Prompt:
Every line of the data below is to be retyped exactly.

Given data:
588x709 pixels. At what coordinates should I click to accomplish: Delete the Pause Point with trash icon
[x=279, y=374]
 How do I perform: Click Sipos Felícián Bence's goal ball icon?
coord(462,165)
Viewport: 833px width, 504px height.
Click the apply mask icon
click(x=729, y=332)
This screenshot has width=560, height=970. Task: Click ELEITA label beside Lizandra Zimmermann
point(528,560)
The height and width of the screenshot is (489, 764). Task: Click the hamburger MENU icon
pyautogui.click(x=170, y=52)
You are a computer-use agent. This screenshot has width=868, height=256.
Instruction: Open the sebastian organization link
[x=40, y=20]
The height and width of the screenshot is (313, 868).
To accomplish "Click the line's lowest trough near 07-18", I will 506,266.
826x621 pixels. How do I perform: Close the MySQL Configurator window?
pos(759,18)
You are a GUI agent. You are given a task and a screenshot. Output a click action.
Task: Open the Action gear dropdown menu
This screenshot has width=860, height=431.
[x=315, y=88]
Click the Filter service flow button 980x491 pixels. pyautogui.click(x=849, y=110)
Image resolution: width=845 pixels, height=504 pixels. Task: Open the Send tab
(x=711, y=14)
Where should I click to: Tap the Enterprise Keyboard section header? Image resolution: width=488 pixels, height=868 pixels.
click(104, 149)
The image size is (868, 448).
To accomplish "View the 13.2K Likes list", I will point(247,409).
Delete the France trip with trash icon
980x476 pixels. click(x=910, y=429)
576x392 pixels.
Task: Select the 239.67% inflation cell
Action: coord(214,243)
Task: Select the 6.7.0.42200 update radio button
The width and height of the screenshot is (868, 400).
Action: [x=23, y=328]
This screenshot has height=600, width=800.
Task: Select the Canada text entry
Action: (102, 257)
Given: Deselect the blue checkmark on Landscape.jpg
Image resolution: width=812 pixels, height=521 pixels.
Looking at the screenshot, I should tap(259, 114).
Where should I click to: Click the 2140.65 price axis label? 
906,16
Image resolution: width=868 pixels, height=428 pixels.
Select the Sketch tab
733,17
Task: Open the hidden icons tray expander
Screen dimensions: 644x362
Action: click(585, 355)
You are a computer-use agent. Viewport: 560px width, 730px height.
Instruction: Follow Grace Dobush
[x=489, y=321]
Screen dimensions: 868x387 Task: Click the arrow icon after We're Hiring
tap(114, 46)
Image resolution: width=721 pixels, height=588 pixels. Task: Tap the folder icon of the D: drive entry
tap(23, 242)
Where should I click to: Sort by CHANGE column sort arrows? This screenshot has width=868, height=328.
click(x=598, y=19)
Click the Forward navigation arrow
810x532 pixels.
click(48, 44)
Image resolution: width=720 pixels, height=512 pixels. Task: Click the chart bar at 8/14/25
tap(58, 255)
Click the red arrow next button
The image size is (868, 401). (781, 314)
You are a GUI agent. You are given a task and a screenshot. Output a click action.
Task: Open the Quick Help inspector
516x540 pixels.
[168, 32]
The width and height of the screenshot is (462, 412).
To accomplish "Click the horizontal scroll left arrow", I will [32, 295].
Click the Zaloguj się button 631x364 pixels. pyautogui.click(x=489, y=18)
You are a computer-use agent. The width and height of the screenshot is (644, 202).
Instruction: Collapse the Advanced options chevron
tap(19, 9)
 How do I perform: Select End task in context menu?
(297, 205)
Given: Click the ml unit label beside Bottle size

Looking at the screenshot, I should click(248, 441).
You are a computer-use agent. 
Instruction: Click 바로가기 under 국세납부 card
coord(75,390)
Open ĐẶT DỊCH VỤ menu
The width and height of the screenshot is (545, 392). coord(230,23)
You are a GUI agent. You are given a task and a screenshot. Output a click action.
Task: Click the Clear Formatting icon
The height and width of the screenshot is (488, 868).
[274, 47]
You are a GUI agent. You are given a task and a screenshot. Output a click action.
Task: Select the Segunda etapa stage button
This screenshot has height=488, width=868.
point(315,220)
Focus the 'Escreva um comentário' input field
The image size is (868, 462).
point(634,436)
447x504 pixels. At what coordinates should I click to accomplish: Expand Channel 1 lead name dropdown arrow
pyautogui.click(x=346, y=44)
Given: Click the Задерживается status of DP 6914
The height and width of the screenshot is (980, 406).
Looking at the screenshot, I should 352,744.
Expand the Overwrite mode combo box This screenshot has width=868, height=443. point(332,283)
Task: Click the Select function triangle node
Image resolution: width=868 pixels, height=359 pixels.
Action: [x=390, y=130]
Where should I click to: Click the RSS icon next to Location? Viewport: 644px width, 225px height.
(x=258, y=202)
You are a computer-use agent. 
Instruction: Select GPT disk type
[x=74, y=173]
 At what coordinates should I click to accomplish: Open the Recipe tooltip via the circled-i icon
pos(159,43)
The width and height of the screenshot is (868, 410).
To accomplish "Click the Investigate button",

Exercise answer:
588x709 pixels. At what coordinates should I click to accomplish: Delete the Pause Point with trash icon
[x=279, y=374]
 How do I perform: Click Sipos Felícián Bence's goal ball icon?
coord(462,165)
Viewport: 833px width, 504px height.
Click the apply mask icon
click(x=729, y=332)
This screenshot has width=560, height=970. Task: Click ELEITA label beside Lizandra Zimmermann
point(528,560)
The height and width of the screenshot is (489, 764). Task: Click the hamburger MENU icon
pyautogui.click(x=170, y=52)
You are a computer-use agent. This screenshot has width=868, height=256.
Instruction: Open the sebastian organization link
[x=40, y=20]
The height and width of the screenshot is (313, 868).
To accomplish "Click the line's lowest trough near 07-18", I will 506,266.
826x621 pixels. How do I perform: Close the MySQL Configurator window?
pos(759,18)
You are a GUI agent. You are given a task and a screenshot. Output a click action.
Task: Open the Action gear dropdown menu
This screenshot has width=860, height=431.
[x=315, y=88]
Click the Filter service flow button 980x491 pixels. pyautogui.click(x=849, y=110)
Image resolution: width=845 pixels, height=504 pixels. Task: Open the Send tab
(x=711, y=14)
Where should I click to: Tap the Enterprise Keyboard section header? Image resolution: width=488 pixels, height=868 pixels.
click(104, 149)
The image size is (868, 448).
To accomplish "View the 13.2K Likes list", I will point(247,409).
Delete the France trip with trash icon
980x476 pixels. click(x=910, y=429)
576x392 pixels.
Task: Select the 239.67% inflation cell
Action: coord(214,243)
Task: Select the 6.7.0.42200 update radio button
The width and height of the screenshot is (868, 400).
Action: [x=23, y=328]
This screenshot has height=600, width=800.
Task: Select the Canada text entry
Action: (102, 257)
Given: Deselect the blue checkmark on Landscape.jpg
Image resolution: width=812 pixels, height=521 pixels.
Looking at the screenshot, I should tap(259, 114).
Where should I click to: Click the 2140.65 price axis label? 
906,16
Image resolution: width=868 pixels, height=428 pixels.
Select the Sketch tab
733,17
Task: Open the hidden icons tray expander
Screen dimensions: 644x362
Action: click(585, 355)
You are a computer-use agent. Viewport: 560px width, 730px height.
Instruction: Follow Grace Dobush
[x=489, y=321]
Screen dimensions: 868x387 Task: Click the arrow icon after We're Hiring
tap(114, 46)
Image resolution: width=721 pixels, height=588 pixels. Task: Tap the folder icon of the D: drive entry
tap(23, 242)
Where should I click to: Sort by CHANGE column sort arrows? This screenshot has width=868, height=328.
click(x=598, y=19)
Click the Forward navigation arrow
810x532 pixels.
click(48, 44)
Image resolution: width=720 pixels, height=512 pixels. Task: Click the chart bar at 8/14/25
tap(58, 255)
Click the red arrow next button
The image size is (868, 401). (781, 314)
You are a GUI agent. You are given a task and a screenshot. Output a click action.
Task: Open the Quick Help inspector
516x540 pixels.
[168, 32]
The width and height of the screenshot is (462, 412).
To accomplish "Click the horizontal scroll left arrow", I will [32, 295].
Click the Zaloguj się button 631x364 pixels. pyautogui.click(x=489, y=18)
You are a computer-use agent. The width and height of the screenshot is (644, 202).
Instruction: Collapse the Advanced options chevron
tap(19, 9)
 How do I perform: Select End task in context menu?
(297, 205)
Given: Click the ml unit label beside Bottle size

Looking at the screenshot, I should click(248, 441).
You are a computer-use agent. 
Instruction: Click 바로가기 under 국세납부 card
coord(75,390)
Open ĐẶT DỊCH VỤ menu
The width and height of the screenshot is (545, 392). coord(230,23)
You are a GUI agent. You are given a task and a screenshot. Output a click action.
Task: Click the Clear Formatting icon
The height and width of the screenshot is (488, 868).
[274, 47]
You are a GUI agent. You are given a task and a screenshot. Output a click action.
Task: Select the Segunda etapa stage button
This screenshot has height=488, width=868.
point(315,220)
Focus the 'Escreva um comentário' input field
The image size is (868, 462).
point(634,436)
447x504 pixels. At what coordinates should I click to accomplish: Expand Channel 1 lead name dropdown arrow
pyautogui.click(x=346, y=44)
Given: Click the Задерживается status of DP 6914
The height and width of the screenshot is (980, 406).
Looking at the screenshot, I should 352,744.
Expand the Overwrite mode combo box This screenshot has width=868, height=443. point(332,283)
Task: Click the Select function triangle node
Image resolution: width=868 pixels, height=359 pixels.
Action: [x=390, y=130]
Where should I click to: Click the RSS icon next to Location? Viewport: 644px width, 225px height.
(x=258, y=202)
You are a computer-use agent. 
Instruction: Select GPT disk type
[x=74, y=173]
 At what coordinates should I click to accomplish: Open the Recipe tooltip via the circled-i icon
pos(159,43)
The width and height of the screenshot is (868, 410).
To accomplish "Click the Investigate button",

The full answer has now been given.